The “Society” continues to grow until the French Revolution, by which date there are about 100 communities in Maine. But, in 1794, two sisters are guillotined; the group is dispersed. However the sisters manage to keep in touch with each other. In 1803: the authorities in Maine ask for the sisters to come back in order to teach and nurse the population. The foundation house in Chapelle au Riboul has been wrecked and given over to the local government. The Prefect of Laval gives the Benedictine Abbey in Evron for the sisters’ use: the Benedictine monks had been expelled from France during the Revolution. In the 19th century: young girls in great numbers enter religious congregations. The sisters are present everywhere in Maine and beyond, in “little schools”, boarding schools and “caring for the sick” at home or in the public hospitals and hospices.
In 1904 – 1905: the separation of Church and State.
This ordeal opens the congregations’ horizons: first of all Belgium, and then England in 1904. In 1909 the first sisters arrive in Canada, at Trochu in Alberta.
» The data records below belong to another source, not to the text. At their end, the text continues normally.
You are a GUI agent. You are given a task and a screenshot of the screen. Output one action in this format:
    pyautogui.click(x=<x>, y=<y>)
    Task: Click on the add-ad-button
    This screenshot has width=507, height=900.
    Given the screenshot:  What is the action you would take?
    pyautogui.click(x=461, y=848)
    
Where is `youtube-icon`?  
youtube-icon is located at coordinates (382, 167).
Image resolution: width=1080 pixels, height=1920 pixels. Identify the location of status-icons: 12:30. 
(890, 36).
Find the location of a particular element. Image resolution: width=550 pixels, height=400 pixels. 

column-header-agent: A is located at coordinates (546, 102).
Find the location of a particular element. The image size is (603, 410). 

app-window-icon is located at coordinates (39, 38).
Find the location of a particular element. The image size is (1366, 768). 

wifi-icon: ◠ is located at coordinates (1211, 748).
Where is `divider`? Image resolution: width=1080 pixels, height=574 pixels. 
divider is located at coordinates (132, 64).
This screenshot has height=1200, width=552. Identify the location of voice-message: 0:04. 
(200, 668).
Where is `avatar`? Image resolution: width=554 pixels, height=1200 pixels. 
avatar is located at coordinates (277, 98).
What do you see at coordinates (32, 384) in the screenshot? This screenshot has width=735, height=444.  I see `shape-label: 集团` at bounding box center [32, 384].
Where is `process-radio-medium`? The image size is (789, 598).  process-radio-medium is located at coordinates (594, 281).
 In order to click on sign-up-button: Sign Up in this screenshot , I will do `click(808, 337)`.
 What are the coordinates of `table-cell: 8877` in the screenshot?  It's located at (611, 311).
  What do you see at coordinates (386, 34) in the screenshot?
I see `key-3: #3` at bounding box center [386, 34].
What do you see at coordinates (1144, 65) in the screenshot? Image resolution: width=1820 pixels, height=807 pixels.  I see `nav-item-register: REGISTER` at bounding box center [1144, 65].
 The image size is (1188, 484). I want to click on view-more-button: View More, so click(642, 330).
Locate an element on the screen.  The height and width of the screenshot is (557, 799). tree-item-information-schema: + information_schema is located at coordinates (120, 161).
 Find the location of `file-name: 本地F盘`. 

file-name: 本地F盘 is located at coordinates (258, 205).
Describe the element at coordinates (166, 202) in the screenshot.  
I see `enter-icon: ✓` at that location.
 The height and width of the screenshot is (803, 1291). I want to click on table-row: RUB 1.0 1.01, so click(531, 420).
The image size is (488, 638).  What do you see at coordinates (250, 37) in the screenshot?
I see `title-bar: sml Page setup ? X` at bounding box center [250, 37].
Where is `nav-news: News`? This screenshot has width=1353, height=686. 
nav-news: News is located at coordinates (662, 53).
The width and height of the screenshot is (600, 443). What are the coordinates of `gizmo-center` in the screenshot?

In 1957: a new opening this time in Africa, in Ivory Coast, then Burkina Faso in 1986. With the beginning of this new millennium, the congregation undertakes a new challenge: in 2003 four sisters leave for Peru, to live in a poor quarter of Lima.
Today, just as in the time of Perrine Thulard, we continue to move forward in unchartered waters together with the One in whom we have put our faith.